Two positions to take: Why bother? or Let’s get to work.


We started reading. I pulled out my childhood favorite Boxcar Children. She started out reading the words very choppy, but we began a new vocabulary chart. She related to the characters -- begging me to stay longer to read another chapter.  We moved onto another book. She could not put Sideways Stories from Wayside School down. Thank you Louis Sachar!  This book accelerated Dashanae’s growth spurt --  from learning to read to reading to learn. The entire reading group began talking about the book so much that other fifth graders were asking me for it. We laughed --  not just chuckled, but belly-laughed with tears --  and couldn’t wait to meet the next character in the book.  


I looked forward to working with her group. We began to feel like a real family. They asked if they could come read with me during lunch, we  formed “The Lunch Bunch”, eating and reading every Friday.  It was one of those books that none of us wanted to end.  When we finished, Dashanae proposed writing our own version starring each of us as characters.  They had just as much fun writing their chapter as reading Sachar’s.  Struggling fifth grade students loving reading and writing. It was amazing.  We went on to  Shiloh and Camille McPhee Fell Under the Bus.  They were unstoppable.


Relationships Above All Else
It made me realize that it wasn’t the reading strategies I taught or the mini-lessons I delivered. It was the relationship I built with Dashanae.  Dashanae was often the scapegoat in her classes. It seemed as if even when other students were also talking, her classroom teachers singled her out. They grew tired of writing her up and began sending her to me. She liked coming, so her behavior continued.  A female Holden Caulfield at age 10. It’s difficult to find a connection with every student, but that is what an effective teacher must do.  Think in terms of Annie Sullivan and Helen Keller. It wasn’t a miracle worker,, it was a dedicated teacher, with the same affliction, giving Keller tools to pull herself out of her blindness.
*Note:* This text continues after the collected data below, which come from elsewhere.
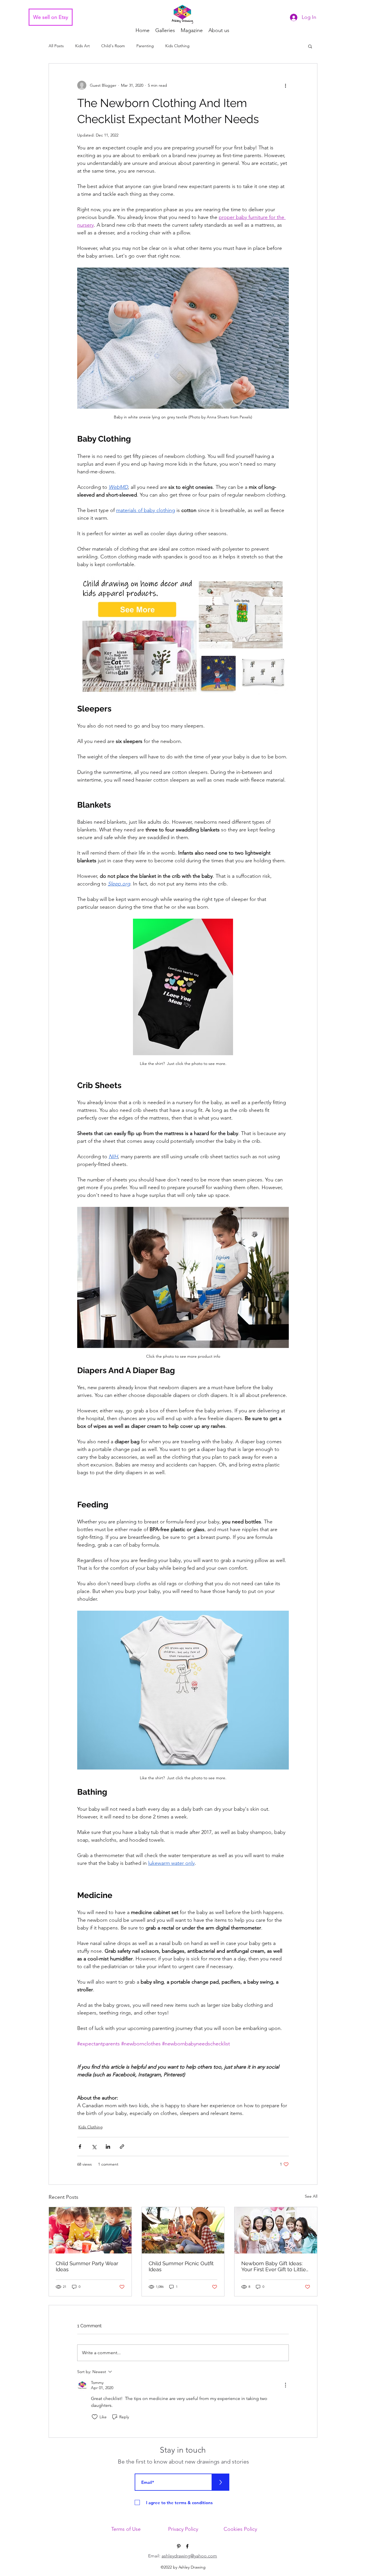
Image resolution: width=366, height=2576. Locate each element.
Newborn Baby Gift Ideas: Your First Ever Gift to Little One (273, 2266)
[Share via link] (122, 2146)
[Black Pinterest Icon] (179, 2546)
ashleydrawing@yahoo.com (189, 2556)
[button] (310, 46)
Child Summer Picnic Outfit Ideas (181, 2266)
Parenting (145, 45)
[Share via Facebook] (80, 2146)
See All (311, 2196)
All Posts (56, 45)
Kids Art (82, 45)
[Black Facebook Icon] (187, 2546)
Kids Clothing (177, 45)
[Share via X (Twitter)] (94, 2146)
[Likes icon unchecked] (94, 2416)
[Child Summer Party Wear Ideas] (90, 2230)
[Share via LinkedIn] (108, 2146)
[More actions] (285, 85)
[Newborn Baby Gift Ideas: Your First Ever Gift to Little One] (275, 2230)
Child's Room (113, 45)
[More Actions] (285, 2385)
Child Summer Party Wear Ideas (87, 2266)
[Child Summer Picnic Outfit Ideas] (183, 2230)
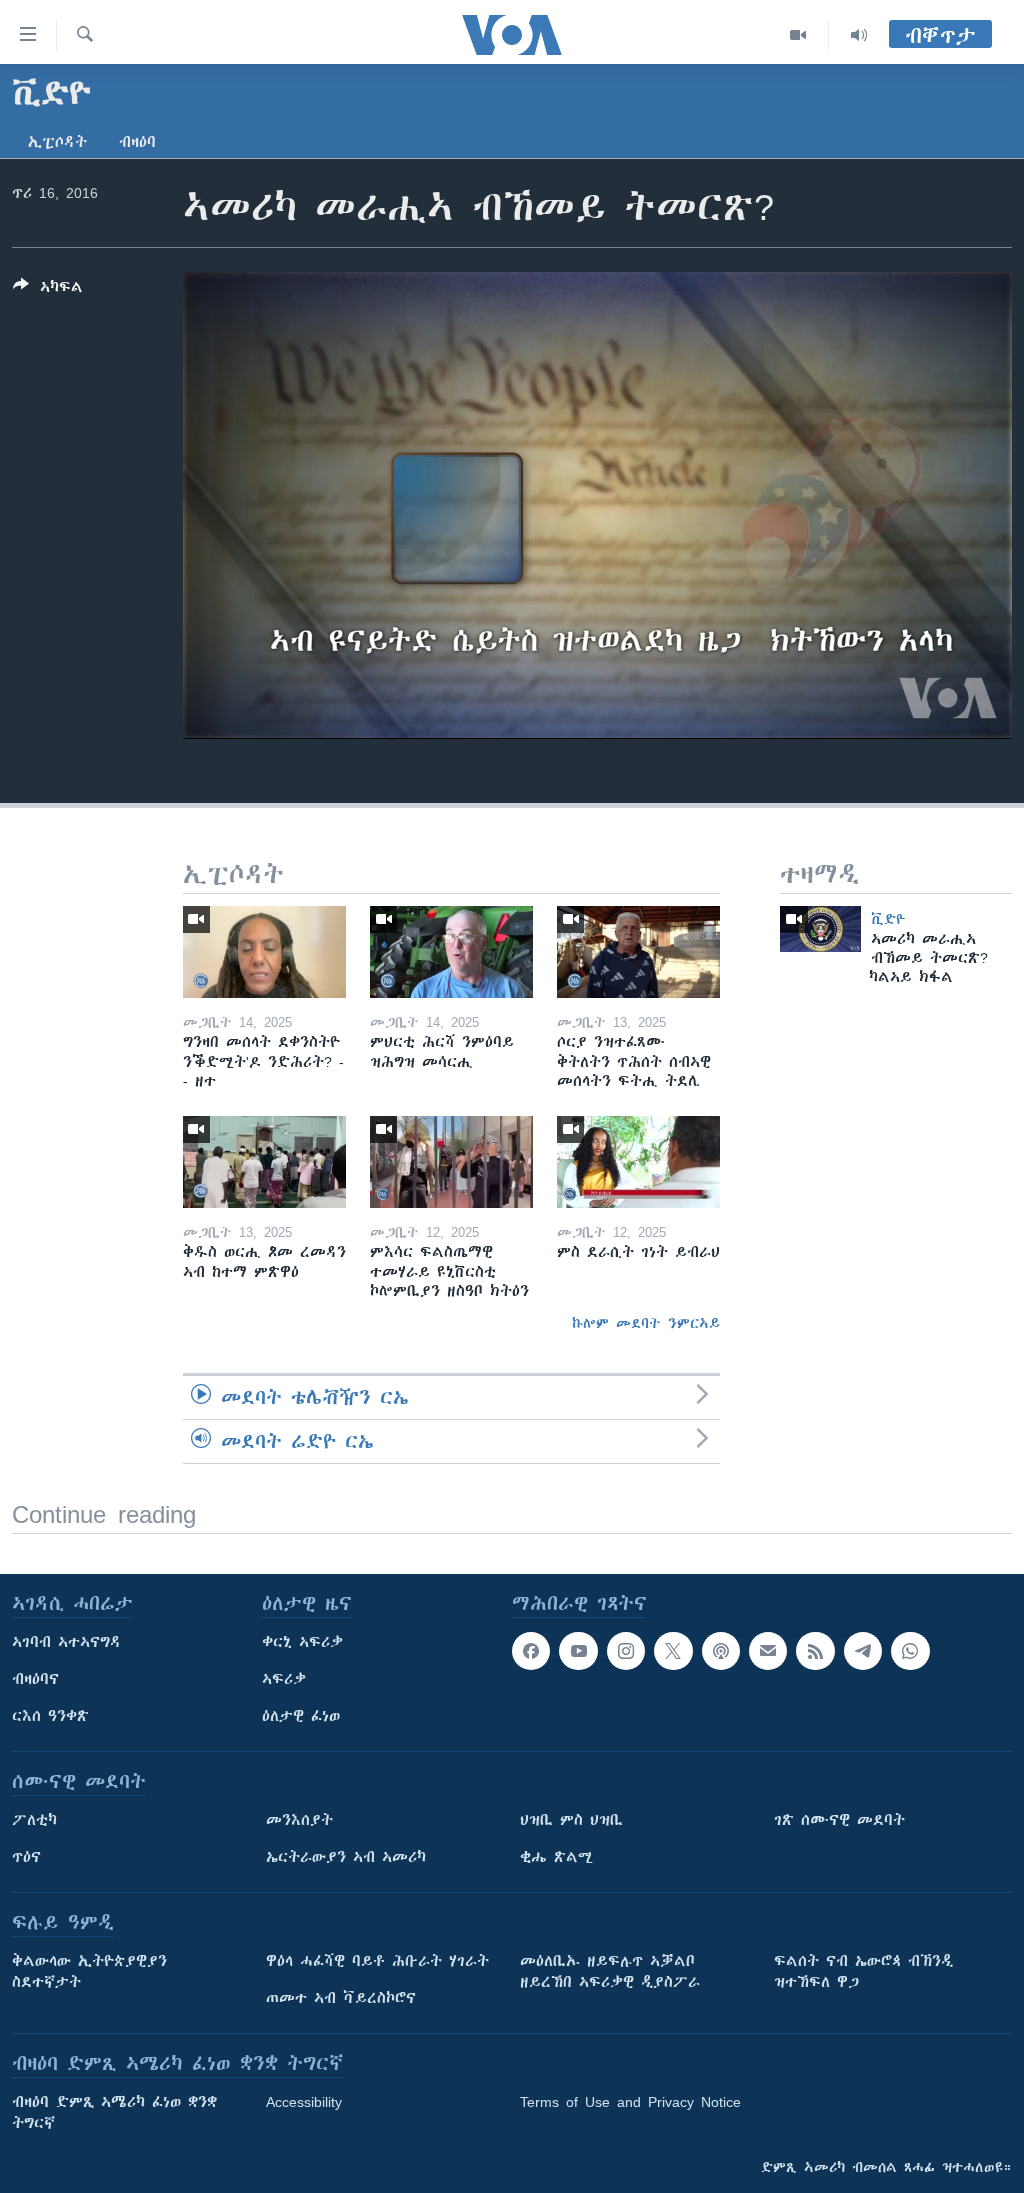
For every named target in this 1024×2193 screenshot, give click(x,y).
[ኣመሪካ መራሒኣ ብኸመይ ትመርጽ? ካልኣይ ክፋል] (820, 929)
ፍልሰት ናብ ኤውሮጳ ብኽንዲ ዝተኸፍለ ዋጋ (863, 1971)
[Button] (48, 290)
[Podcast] (721, 1651)
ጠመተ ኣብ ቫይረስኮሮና (341, 1998)
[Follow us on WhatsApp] (910, 1651)
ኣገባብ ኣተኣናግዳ (66, 1642)
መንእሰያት (299, 1820)
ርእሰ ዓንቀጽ (50, 1716)
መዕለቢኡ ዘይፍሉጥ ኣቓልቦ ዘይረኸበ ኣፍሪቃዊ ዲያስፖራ (610, 1971)
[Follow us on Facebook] (531, 1651)
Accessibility (304, 2102)
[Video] (798, 35)
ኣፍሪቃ (284, 1679)
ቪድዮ (888, 919)
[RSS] (815, 1651)
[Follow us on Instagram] (626, 1651)
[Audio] (859, 35)
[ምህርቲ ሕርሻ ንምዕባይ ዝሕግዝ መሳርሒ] (451, 952)
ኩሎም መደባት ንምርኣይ (646, 1323)
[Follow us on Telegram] (863, 1651)
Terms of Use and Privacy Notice (630, 2102)
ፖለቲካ (34, 1820)
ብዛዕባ (137, 142)
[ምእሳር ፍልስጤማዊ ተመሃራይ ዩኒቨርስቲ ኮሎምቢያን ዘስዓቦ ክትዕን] (451, 1162)
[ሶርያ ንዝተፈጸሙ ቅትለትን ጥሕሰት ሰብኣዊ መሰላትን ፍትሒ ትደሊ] (638, 952)
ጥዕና (26, 1857)
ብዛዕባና (35, 1679)
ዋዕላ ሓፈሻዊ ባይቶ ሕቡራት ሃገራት (377, 1961)
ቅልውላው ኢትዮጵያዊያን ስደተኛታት (89, 1971)
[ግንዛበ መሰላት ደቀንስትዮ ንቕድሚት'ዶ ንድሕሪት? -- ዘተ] (264, 952)
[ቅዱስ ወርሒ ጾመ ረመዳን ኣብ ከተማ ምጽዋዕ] (264, 1162)
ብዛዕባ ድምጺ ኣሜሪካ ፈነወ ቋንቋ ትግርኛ (114, 2112)
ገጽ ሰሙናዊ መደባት (839, 1820)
If  classroom teachers would have made the time to really get to know Dashanae, and accept her humor, they could capitalize on it within their classrooms, like  our reading group did. We would listen to her crazy connections to her life, which evolved to connections to other books we had read, and eventually to world events and theme. Her thinking helped her entire group grow as readers and thinkers. Isn’t that the ultimate goal?


As teachers begin the new school year, building relationships with students must be their biggest priority. Not just the students that are easy to connect with, every student. There is a Dashanae sitting in every classroom, waiting for a teacher to take a genuine interest in her, to awaken the brilliance within. The classroom is the only constant in many of their lives. Make it genuine, caring, and fun.


New Perspective, New Job
Dashanae’s success motivated me to create a summer program, STARR Austin, to combat the Summer Slide.  She’s  inspired me to do more.  I’d love to help teachers grow to further their growth in students exponentially.
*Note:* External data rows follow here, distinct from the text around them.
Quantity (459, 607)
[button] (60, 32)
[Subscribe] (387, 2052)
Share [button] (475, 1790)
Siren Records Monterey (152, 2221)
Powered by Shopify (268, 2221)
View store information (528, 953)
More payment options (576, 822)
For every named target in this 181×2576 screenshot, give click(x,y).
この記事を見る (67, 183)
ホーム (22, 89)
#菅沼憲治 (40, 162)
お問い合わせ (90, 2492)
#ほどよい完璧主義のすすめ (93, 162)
I have envisioned what a school I helped lead would look like for a long time.  All of the great teaching strategies and programs and curriculum will get you nowhere without an environment of family, mutual respect, and high expectations.  Genuine, positive relationships will help every child succeed, every time. It’s worth the effort and needs to be given priority over all else. Thinking of Dashanae gives me strength when I feel I am getting nowhere.  I will remind myself of her when I’m in that final stretch to STAAR. I will continue to stay focused on my students and not tests. I will teach my students, not my subject matter.  Students are where educators find their true successes, not scores.